Universities’ group wary of HRD ministry’s new bills


New Delhi: The newly-formed Indian Council of Universities (ICU) Saturday alleged that a series of legislations formulated by the human resource development (HRD) ministry are not constitutional.

Support TwoCircles

The council includes nearly 60 private, state and central universities.

“Constitution of India categorically prohibits parliament from regulating higher education while empowering states to do so,” said ICU president and vice chancellor of Sikkim Manipal University Surjit Pabla.

“Parliament can coordinate and determine the standards of higher education but cannot regulate it. Parliament is even not permitted to incorporate and wind up universities,” he said, expressing apprehensions over the series of new educational legislations being brought in by the ministry.

He was speaking to the press after ICU’s first meeting, which was inaugurated by Rajya Sabha MP and chairman of parliamentary standing committee on human resource development Oscar Fernandes.

Pabla hinted at bills on educational tribunals, prohibition of unfair practices in technical, medical educational institutions and universities, national accreditation regulatory authority for higher educational institutions and foreign educational institutions (regulation of entry and operation) and national commission for higher education and research.

“The centre cannot control universities, the sector will grow only when the regulation is eased,” Pabla said.

The members complained that all the stake-holders were not consulted before the bills were formulated.

“I was also a member of the Yash Pal committee which recommended reforms (in higher education).
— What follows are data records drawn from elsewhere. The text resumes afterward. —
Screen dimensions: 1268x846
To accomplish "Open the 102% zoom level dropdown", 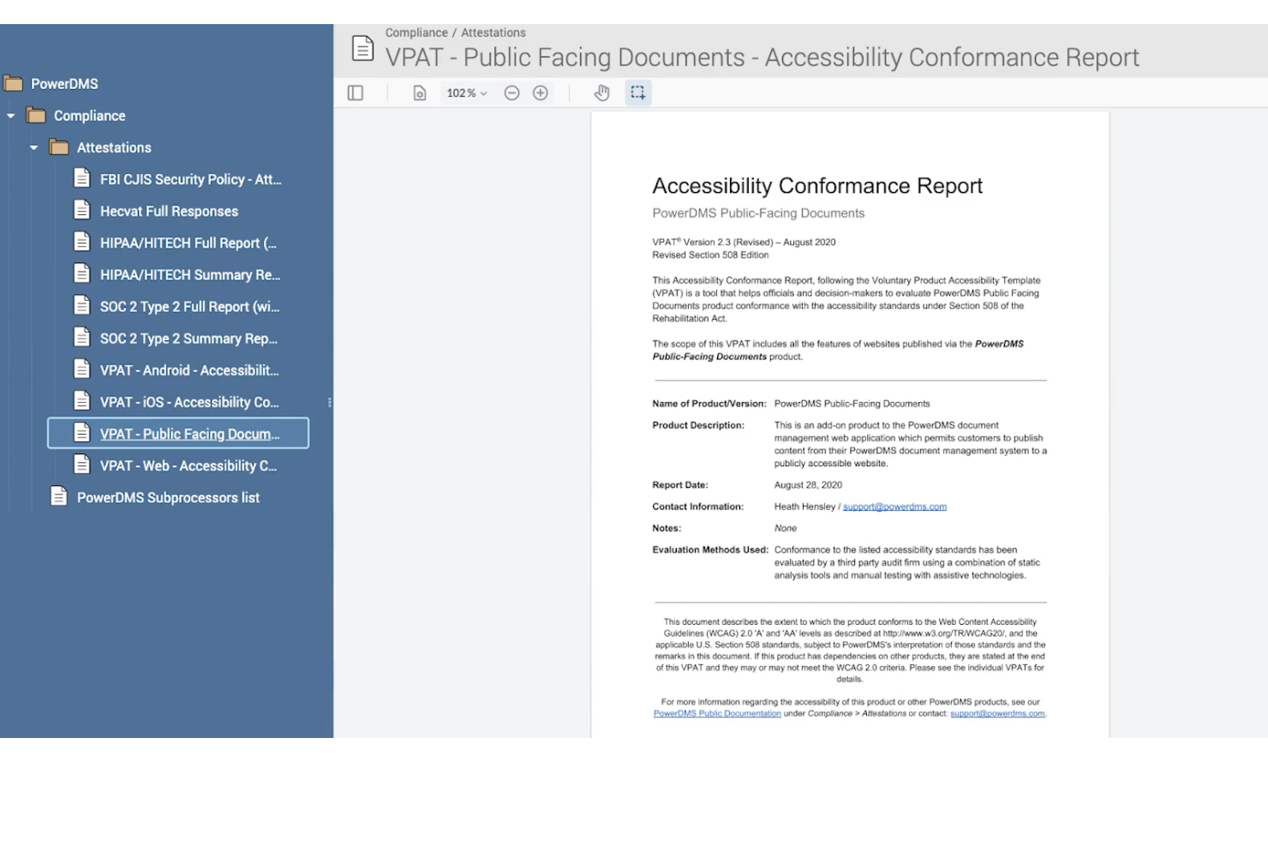I will click(465, 93).
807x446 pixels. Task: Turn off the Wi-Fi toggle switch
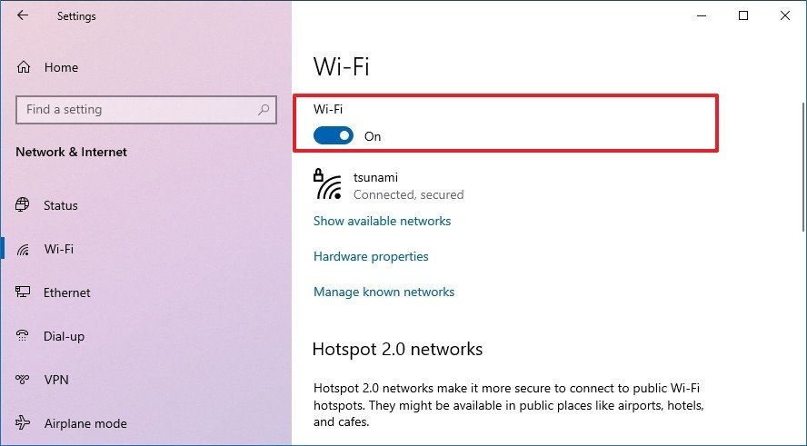tap(334, 136)
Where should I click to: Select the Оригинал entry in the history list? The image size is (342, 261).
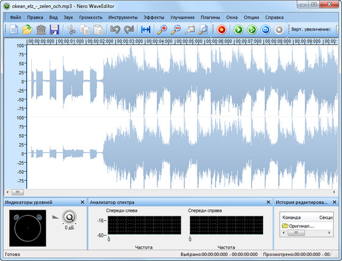(x=299, y=226)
It called for regulation, not controlling the universities,” Pabla said.

Among the bills, the council had objections specially on the education tribunal bill and the National Commission for Higher Education and Research (NCHER) Bill, 2010.

“All the new higher education bills are urgently required to be referred to the solicitor general or a committee headed by a Supreme Court judge or any other competent authority, other than those are already involved in framing these bills,” he said.

There is a need “to check their validity in view of the constitutional provisions distributing legislative powers related to higher education among the states and the union government”, he said.

According to Pabla, Fernandes suggested the council to meet the members of the parliamentary standing committee.

“It was Fernandes’ idea that we should seek an audience with the parliamentary committee, we will be meeting them soon,” he said.

“We have also written to the HRD minister and secretary seeking time to meet them,” he added.